Wednesday we carried water
16.07.2008
Wednesday we carried water. We carried the same volume that local women and children carry, up the same slopes and on the same trails, and we were floored. One of the students, 6'1'', 240 pound Chris Drescher, Adventure West Virginia leader, high school football captain and, as is he is commonly called by kids here, 'big man', had as much trouble as anyone else. He took breaks, he took turns, he sweated, grew tired, and complained about aches – as we all did, and all the while a local woman steadily moved up the mountain, 5 gallons of water balanced on her head.
We were gathering the water to help the local masons with cement mixing. The cement is to finish the outside of the cement Water Tank at the Eden Center. (The plastic tanks we purchased the other day were for local women's houses). The local masons buy bags of cement, then mix the cement with sand to make the mixture go farther. On the inside of the tank they mixed at a ratio of 3 parts sand, 1 part cement, but on the outside where we're working now they mix at 5:1. The water comes from the valley behind the Eden Center.
As we walked down to fetch it we could see trails coming down from each of the nearby hills, converging on this point, and there were women and children coming and going. We did see one young man. He was carrying one can on his head with another tied to his back (this is twice the amount any one of us carried). Joseph suggested he was probably going to sell it, as men more commonly gather water to sell, while women and children gather it for familial use. I do know that the people one regularly sees getting water are women and children.
The cement mix came from a hardware store in Bukoba. But the sand was another story. At the Eden Center, over time, Joseph has had people dig down through sandstone. The sandstone is then steadily broken into pieces. We used a piece of wire mesh to sift the sand from the remaining bits of stone and then we carried the sand over to the mixing area.
After that – and unexpectedly – we went directly to Joseph's neighbor's wedding. The couple had been together for many years and had nine children. They were excited to make it official. They welcomed us, offered sodas and beers, and we danced. There were plastic chairs set out under tarps.
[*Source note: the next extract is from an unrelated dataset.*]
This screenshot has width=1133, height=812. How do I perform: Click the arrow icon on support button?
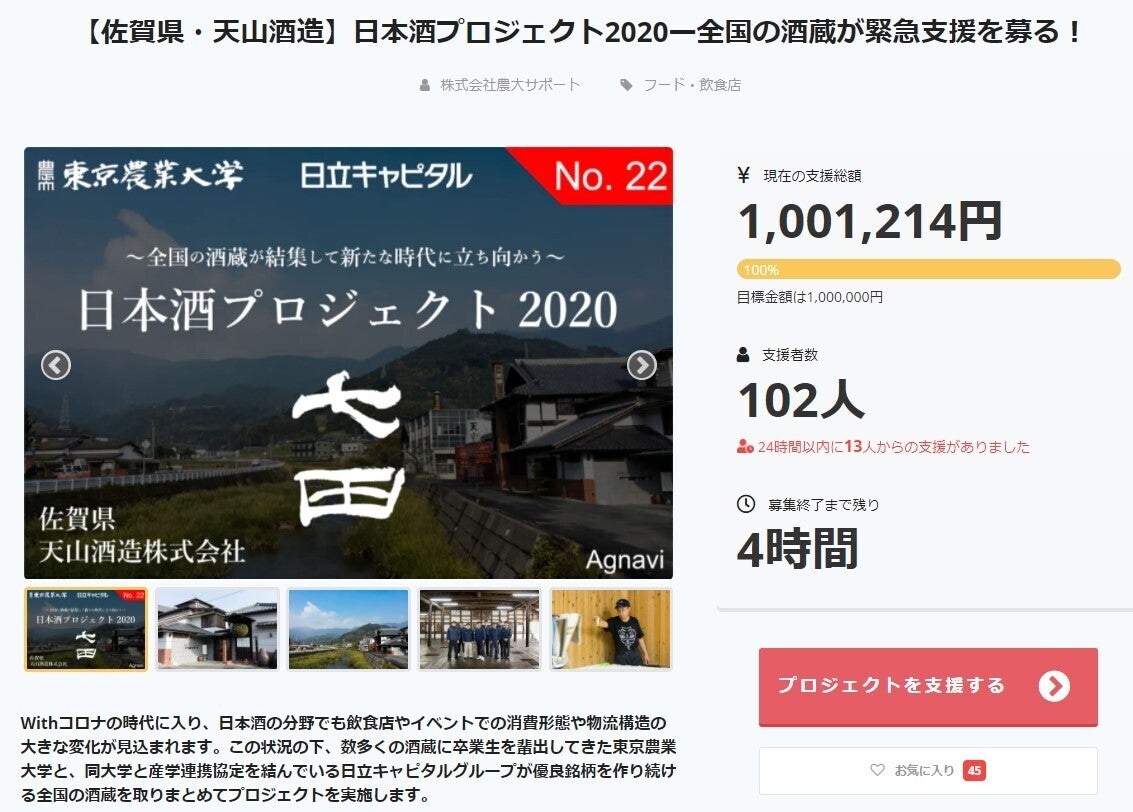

The dance floor was straw. The music system was essentially a boom box reminiscent of the 1980s, and it was running off of a car battery.
One of the tarps over our heads had UNHCR (High Commissioner for Refugees) printed on it, signifying two things. First, we are close enough to Rwanda here that there were tens of thousands of refugees in the area following the 1994 genocide there. Second, materials in Africa get reused. Scarcity discourages waste.